Ahora estaba en la guía. Gray S. Grantham. No había otro. Podían localizarle en el despacho doce horas al día, pero era mucho más discreto y reservado llamarle a su casa, especialmente a horas inusuales, cuando intentaba dormir.

Permaneció enojado con García durante treinta minutos, y se durmió. Se había quedado como un tronco, sumergido en otro mundo, cuando volvió a sonar el teléfono. Lo descolgó en la oscuridad.

–Diga.

No era García, sino una voz femenina.

–¿Hablo con Gray Grantham, del Washington Post?

–Sí. ¿Quién es usted?

–¿Trabaja todavía en el tema de Rosenberg y Jensen? Se sentó en la oscuridad y contempló el reloj. Las cinco y media.

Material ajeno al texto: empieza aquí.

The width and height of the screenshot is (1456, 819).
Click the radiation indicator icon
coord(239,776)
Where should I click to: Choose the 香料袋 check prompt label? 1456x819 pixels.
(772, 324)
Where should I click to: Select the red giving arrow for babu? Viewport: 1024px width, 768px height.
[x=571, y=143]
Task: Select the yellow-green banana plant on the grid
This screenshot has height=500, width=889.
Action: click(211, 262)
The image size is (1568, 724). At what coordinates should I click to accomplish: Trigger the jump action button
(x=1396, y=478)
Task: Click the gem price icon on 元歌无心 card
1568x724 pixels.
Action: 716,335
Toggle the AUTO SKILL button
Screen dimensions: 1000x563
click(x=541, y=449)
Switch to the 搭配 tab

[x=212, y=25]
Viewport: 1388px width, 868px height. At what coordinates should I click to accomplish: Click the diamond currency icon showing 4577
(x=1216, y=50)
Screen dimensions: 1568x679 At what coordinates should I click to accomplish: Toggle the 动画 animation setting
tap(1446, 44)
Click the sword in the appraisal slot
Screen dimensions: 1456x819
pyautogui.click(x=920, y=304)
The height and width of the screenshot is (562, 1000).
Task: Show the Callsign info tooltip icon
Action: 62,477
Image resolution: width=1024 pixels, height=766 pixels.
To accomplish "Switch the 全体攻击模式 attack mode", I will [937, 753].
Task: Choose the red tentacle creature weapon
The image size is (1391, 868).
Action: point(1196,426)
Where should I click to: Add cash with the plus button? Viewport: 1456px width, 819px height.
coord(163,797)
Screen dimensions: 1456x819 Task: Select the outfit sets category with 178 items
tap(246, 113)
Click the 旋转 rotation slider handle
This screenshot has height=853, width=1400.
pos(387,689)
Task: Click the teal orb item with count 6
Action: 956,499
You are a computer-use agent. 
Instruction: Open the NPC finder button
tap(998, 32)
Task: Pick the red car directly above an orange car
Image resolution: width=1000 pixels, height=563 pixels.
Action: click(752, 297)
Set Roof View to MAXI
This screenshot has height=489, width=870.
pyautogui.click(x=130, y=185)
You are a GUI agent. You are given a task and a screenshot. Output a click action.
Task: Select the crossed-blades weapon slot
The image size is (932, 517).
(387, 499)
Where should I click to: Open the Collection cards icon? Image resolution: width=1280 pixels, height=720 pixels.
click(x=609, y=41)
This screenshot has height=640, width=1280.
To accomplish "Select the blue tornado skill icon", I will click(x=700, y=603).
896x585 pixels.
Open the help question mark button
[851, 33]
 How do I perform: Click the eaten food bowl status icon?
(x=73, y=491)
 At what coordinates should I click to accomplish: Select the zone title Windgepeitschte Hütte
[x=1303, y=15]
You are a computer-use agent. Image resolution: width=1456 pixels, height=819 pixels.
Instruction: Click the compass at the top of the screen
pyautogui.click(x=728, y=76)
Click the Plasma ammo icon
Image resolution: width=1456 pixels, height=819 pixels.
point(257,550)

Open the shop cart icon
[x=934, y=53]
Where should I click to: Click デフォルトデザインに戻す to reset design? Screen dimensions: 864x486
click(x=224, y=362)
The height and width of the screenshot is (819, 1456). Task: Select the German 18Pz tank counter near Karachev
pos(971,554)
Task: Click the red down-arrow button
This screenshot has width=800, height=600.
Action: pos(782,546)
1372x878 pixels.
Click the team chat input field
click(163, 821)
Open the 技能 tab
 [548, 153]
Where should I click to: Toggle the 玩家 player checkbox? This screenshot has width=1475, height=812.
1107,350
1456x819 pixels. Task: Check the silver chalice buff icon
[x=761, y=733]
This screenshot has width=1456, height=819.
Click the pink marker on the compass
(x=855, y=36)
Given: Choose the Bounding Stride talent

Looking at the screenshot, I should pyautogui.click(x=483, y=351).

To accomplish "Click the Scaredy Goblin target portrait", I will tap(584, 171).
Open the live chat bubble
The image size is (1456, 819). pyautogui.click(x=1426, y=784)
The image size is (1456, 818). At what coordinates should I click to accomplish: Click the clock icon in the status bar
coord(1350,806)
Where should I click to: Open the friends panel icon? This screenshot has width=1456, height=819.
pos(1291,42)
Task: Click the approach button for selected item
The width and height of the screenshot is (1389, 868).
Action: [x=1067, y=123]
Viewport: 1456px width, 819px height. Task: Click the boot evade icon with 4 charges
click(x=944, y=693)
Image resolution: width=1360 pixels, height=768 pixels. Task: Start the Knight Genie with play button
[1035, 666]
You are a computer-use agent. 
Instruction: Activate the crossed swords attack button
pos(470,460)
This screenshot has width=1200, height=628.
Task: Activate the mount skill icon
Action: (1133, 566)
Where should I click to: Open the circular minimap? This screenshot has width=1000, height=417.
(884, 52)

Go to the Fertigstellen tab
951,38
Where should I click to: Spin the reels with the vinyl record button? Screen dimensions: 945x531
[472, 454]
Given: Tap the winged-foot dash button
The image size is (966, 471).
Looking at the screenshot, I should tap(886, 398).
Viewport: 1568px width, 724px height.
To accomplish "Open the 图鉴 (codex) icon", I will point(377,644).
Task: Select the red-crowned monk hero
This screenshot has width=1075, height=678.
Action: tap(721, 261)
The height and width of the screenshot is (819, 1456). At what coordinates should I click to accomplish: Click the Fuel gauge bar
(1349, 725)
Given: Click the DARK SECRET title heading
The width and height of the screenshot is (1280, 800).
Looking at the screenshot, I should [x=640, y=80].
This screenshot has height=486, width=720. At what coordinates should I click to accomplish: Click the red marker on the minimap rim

–Es un tema muy importante. Hay muchas personas involucradas en el mismo, pero sí, sigo investigando.

–¿Ha oído hablar del informe pelícano?

–El informe pelícano -repitió mientras respiraba hondo y procuraba concentrarse-. No. ¿Qué es?

–Una pequeña teoría inofensiva sobre quién cometió los asesinatos. Un profesor de Derecho de Tulane llamado Thomas Callahan la llevó a Washington el domingo pasado. Se la entregó a un amigo en el FBI y empezó a circular de mano en mano. El grano de arena se convirtió en una montaña y Callahan fue asesinado en un coche bomba, el miércoles por la noche en Nueva Orleans.

–¿Desde dónde llama? – preguntó, con la luz encendida y sin dejar de tomar notas.

–Nueva Orleans. Desde una cabina, o sea que no se moleste.

–¿Cómo sabe lo que me cuenta?

–Yo escribí el informe.

Ahora estaba completamente despierto, con los ojos muy abiertos y el pulso acelerado.

–Bien, si usted lo escribió, hábleme del mismo.

–No quiero hacerlo de este modo, porque aunque tuviera una copia del mismo, no podría publicarlo.

–Póngame a prueba.

–No podría. Hay que hacer algunas comprobaciones.

–De acuerdo. Tenemos el Klan, al terrorista Khamel, al ejército clandestino, a los arios…

–No. Nada de eso. Es todo demasiado evidente. El informe habla de un sospechoso desconocido.

Paseaba al pie de la cama con el teléfono en la mano.

–¿Por qué no puede decirme de quién se trata?

–Tal vez más adelante. Usted parece tener fuentes mágicas de información. Veamos lo que es capaz de averiguar.

–Lo de Callahan es fácil. Basta con una llamada telefónica. Deme veinticuatro horas.

–Procuraré llamarle el lunes por la mañana. Si vamos a trabajar juntos, señor Grantham, tendrá que mostrarme algo.

La próxima vez que le llame, dígame algo que yo no sepa.

–¿Corre usted peligro?

–Creo que sí -respondió, en una cabina en la oscuridad-.

Pero por ahora estoy a salvo.

Parecía joven, tal vez de unos veinticinco años. Había escrito un informe. Y conocía al profesor de Derecho.

–¿Es usted abogado?

–No, y no pierda el tiempo investigándome a mí. Póngase a trabajar, señor Grantham, o de lo contrario acudiré a otro.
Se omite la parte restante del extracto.